Starting from the second half of this year, the Ministry of Agriculture has been vigorously promoting hydroponic farming to dairy farmers. It is to be noted that the Ministry has been seeking a number of solutions to solve the constant shortage of animal feed in general and of dairy cattle in particular. Cultivation of green forage and an improved and manageable number of breeds have been among the major priorities in this sub-sector. The adoption of hydroponic fodder production is, of course, one component of these initiatives.
The Public Relations Division of the Ministry of Agriculture has interviewed Ms. Almaz Gebreyohannes, Head of the Agricultural Innovations Unit, to shed light on how hydroponic fodder farming is progressing in the country.

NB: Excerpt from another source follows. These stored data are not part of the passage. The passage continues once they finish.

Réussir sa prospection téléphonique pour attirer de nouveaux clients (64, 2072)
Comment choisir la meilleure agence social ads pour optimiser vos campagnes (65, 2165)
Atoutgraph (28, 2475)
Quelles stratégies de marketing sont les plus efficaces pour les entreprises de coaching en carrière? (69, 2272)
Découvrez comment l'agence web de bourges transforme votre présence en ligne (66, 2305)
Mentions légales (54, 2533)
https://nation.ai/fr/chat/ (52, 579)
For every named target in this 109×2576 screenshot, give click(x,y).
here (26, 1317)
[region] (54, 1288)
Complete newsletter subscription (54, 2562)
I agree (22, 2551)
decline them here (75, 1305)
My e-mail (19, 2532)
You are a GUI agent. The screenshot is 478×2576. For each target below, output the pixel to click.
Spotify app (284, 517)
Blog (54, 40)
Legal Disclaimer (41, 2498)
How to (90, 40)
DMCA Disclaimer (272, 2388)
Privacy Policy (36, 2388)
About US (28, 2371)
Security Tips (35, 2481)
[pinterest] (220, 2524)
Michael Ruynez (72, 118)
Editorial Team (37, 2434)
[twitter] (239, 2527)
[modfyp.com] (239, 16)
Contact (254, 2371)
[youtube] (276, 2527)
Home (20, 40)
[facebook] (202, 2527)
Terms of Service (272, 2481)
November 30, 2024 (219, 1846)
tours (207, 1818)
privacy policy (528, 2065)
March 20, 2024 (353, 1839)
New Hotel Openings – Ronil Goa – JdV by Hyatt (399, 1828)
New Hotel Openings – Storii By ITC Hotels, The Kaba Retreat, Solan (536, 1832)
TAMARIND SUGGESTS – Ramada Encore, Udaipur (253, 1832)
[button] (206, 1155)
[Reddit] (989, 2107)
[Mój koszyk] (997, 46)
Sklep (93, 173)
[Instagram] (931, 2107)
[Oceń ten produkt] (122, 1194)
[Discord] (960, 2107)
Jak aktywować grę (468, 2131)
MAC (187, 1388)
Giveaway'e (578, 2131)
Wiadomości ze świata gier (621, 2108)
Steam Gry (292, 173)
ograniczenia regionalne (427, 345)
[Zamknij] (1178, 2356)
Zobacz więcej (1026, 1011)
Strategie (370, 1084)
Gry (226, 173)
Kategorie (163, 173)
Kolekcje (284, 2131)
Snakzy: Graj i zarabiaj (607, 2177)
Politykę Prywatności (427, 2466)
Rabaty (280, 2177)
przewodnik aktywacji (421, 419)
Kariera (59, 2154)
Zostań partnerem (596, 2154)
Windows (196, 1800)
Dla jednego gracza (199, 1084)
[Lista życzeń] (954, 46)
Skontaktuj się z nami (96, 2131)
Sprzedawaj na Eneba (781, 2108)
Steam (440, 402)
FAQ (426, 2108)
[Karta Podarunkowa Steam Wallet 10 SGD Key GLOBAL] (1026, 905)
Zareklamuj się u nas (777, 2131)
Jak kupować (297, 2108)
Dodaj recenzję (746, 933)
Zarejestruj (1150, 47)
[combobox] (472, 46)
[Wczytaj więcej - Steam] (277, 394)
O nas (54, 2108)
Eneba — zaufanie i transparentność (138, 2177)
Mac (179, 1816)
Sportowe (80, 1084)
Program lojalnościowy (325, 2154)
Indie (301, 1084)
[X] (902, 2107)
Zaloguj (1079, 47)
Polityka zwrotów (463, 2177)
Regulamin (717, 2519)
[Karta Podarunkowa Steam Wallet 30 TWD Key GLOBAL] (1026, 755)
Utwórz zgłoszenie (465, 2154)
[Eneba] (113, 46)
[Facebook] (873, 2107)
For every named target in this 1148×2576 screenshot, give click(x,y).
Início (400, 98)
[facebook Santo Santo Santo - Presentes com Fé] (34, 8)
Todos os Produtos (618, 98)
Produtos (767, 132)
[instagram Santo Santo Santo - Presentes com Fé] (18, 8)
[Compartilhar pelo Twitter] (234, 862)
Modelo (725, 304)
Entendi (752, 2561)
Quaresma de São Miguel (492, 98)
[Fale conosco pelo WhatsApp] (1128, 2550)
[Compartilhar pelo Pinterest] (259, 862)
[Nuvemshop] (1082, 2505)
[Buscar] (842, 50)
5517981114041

Since Eritrea is geographically located in a region that is prone to recurrent drought, it needs to adopt modern technologies to increase its food and feed production. The availability of fresh or dried grass for animal feed during dry seasons has been a great challenge for farmers for years. It is for this reason that the MoA started to introduce this technology in late 2019. Though it is possible to produce food and feed with hydroponics, we are focusing on animal feed at this time.
Even though a range of cereals and pulses can be grown by hydroponic farming, the most commonly used cereal grain is barley. There is a range of chemical and structural changes that take place within the cereal grain through the hydroponic growing process. Activation of enzymes within the grain leads to the hydrolysis of proteins, carbohydrates, and lipids into their simpler components. This hydrolysis increases the concentrations of amino acids, soluble sugars, and fatty acids within the grain and resulting shoot.